==== Selected passage

The JCB’s Annual Reports, especially the ones written by Lawrence C. Wroth, constitute a seemingly inexhaustible mine of intellectual stimuli for scholars of the Early Americas. “There are few colonial source materials that have greater historical and literary interest,” says Wroth in the 1926 report, “than the treaties between the people of the middle colonies and the Indians of the Six Nations.” Wroth was fascinated by the rhetorical force of the treaties, “this truly American type brought into being through the friction of two alien races crowding each other for the same soil.”

printed map
"A Map of the Country of the Five Nations...". View the digital version here.

The Library’s last public event of 2020 will be devoted to the North American Indian Treaties. Our guest speakers will be Scott Stevens, Associate Professor at Syracuse University and citizen of the Akwesasne Mohawk Nation, and Richard Ring, Deputy Executive Director for Collections and Interpretation at the Rhode Island Historical Society.

Scott Stevens, friend of the Library and member of our Academic Advisory Committee, will center his talk on this treaty printed in Boston in 1735. 

A former acquisitions librarian at the JCB and a specialist in rare books, Richard Ring will talk about the North American Indian Treaties as a corpus, with a focus on the appreciation that Wroth expressed for these books. 

Lawrence Counselman Wroth was a Librarian and a scholar who led the JCB from 1923 through 1957. He passed away fifty years ago, on December 25, 1970, a few days short of his eighty-seventh birthday.

========

Challenges:
1. According to Wroth as quoted in the JCB passage, what brought the treaties into being as "this truly American type"? Answer in one to three sentences.
2. Repeat the JCB passage starting with "The Library’s last" and going on through "Island Historical Society.".

==== Available data

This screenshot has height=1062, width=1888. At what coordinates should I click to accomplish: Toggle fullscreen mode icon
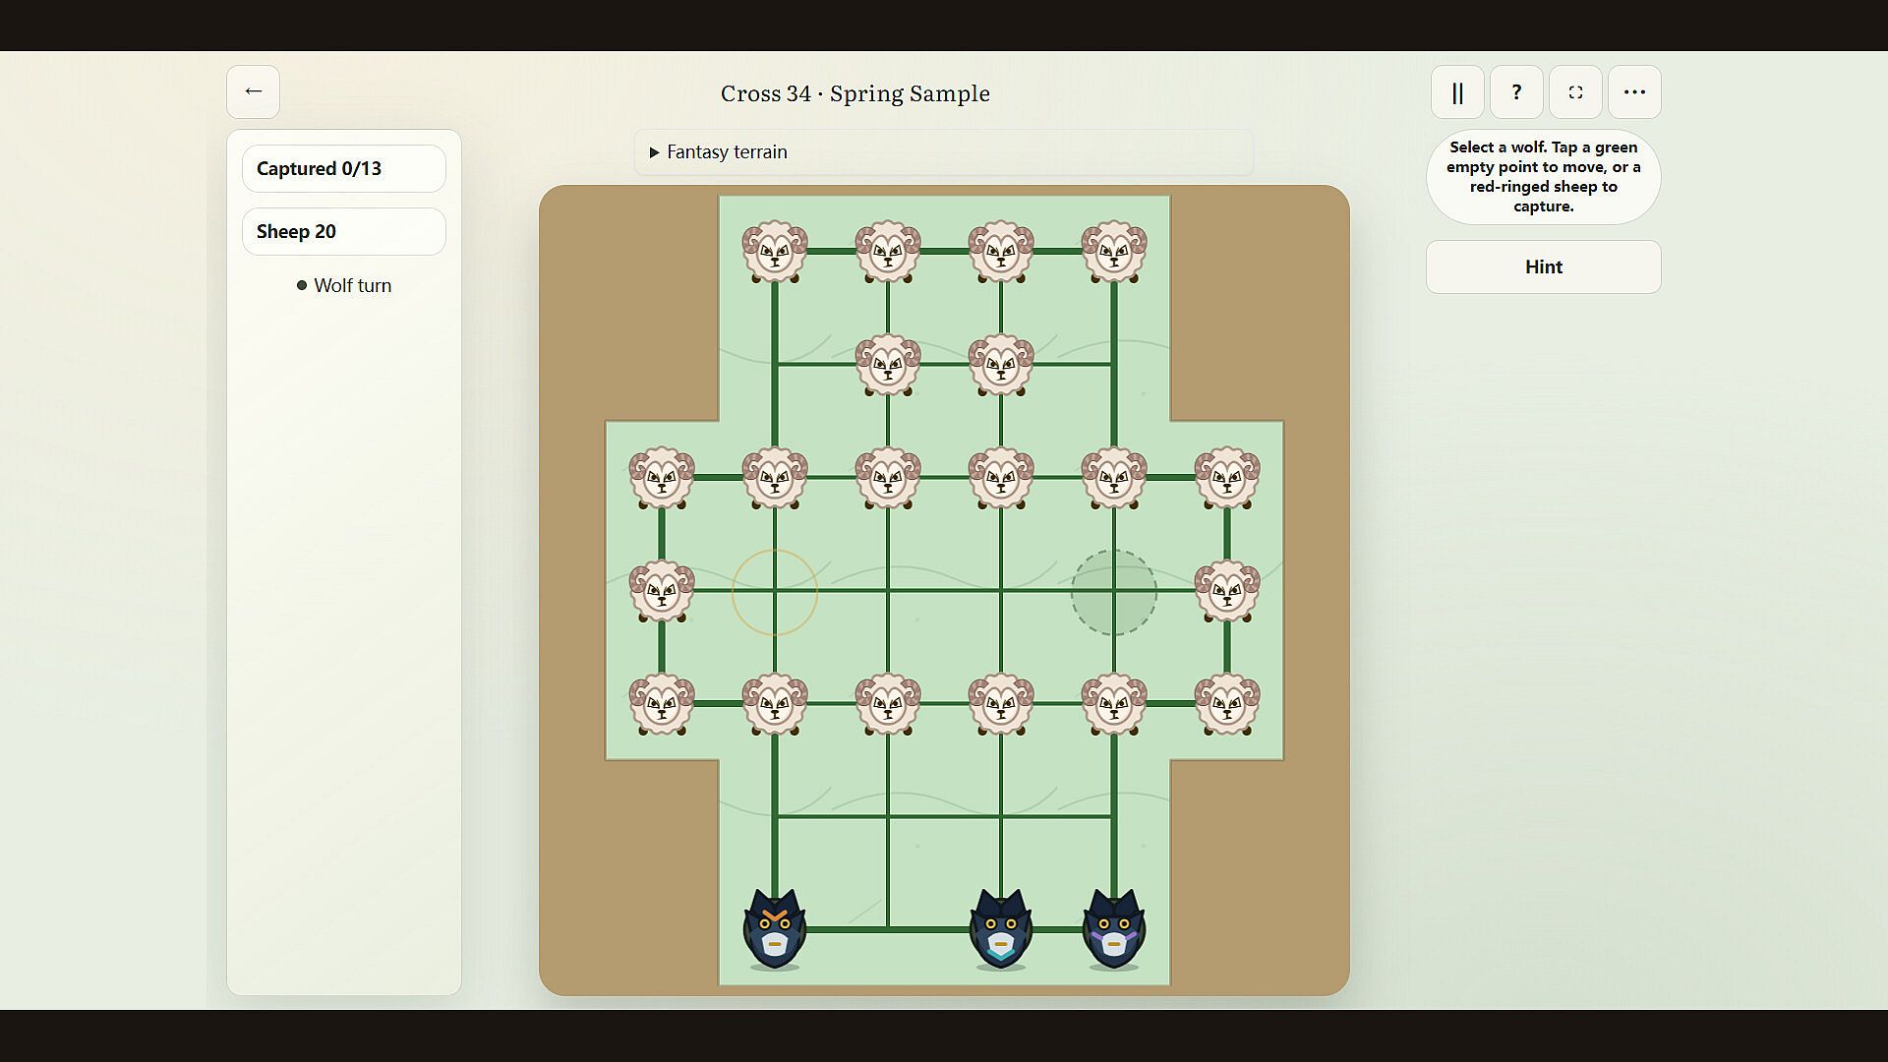1575,91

========

Task solutions:
1. Wroth says the treaties came into being through the friction of two alien races crowding each other for the same soil.

2.
The Library’s last public event of 2020 will be devoted to the North American Indian Treaties. Our guest speakers will be Scott Stevens, Associate Professor at Syracuse University and citizen of the Akwesasne Mohawk Nation, and Richard Ring, Deputy Executive Director for Collections and Interpretation at the Rhode Island Historical Society.